J’ai refusé le quart d’heure de gloire. J’ai cru à une blague. Une journaliste d’un hebdomadaire national vivant de publicité pour les voitures allemandes tout en pleurnichant avec la croix-rouge™ suisse m’a proposé d’en savoir plus sur moi, alors que, justement et trois fois hélas, je sais déjà tout sur moi et que ça va bien comme ça. Elle insiste et signe, me jette ma paternité des blogs, beurk en général, ainsi que mon ancienneté sur le web en pâture, moi qui suis un partisan du mérite et du travail, bien que détestant le travail et étant atteint du traumatisme de la procrastination depuis si longtemps.

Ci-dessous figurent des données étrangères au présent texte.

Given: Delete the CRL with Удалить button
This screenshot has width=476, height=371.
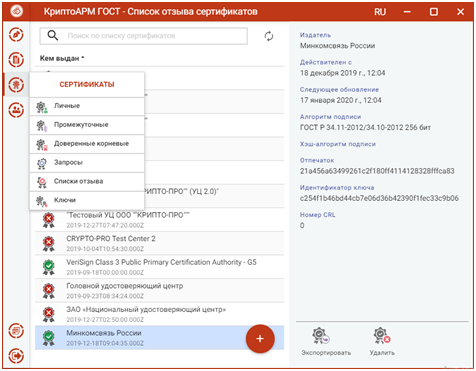Looking at the screenshot, I should tap(382, 342).
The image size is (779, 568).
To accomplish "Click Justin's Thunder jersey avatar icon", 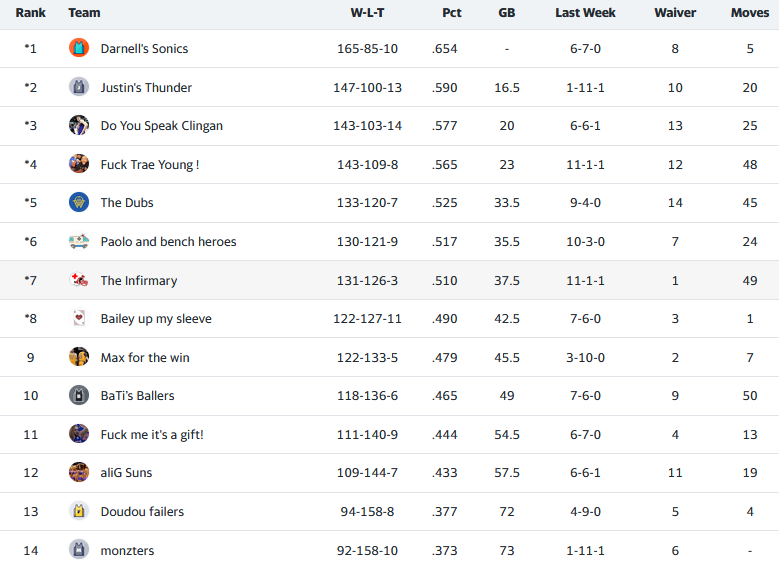I will pyautogui.click(x=79, y=87).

Je passe sans doute à côté de quelque chose, une sorte d’enivrement que j’ai déjà connu il y a dix ans, quand à peu près le même hebdomadaire me transformait le quotidien en star nationale sous pseudonyme, la grande classe affublée et dérisoire pour quelques années dans ma tête, et dans ma tête seulement. Ce qui m’intéresse ici, c’est sa façon d’insister, comme si les torchons de la presse commerciale pouvaient avoir encore un quelconque pouvoir sur mon avenir provincial de père de famille sans élan.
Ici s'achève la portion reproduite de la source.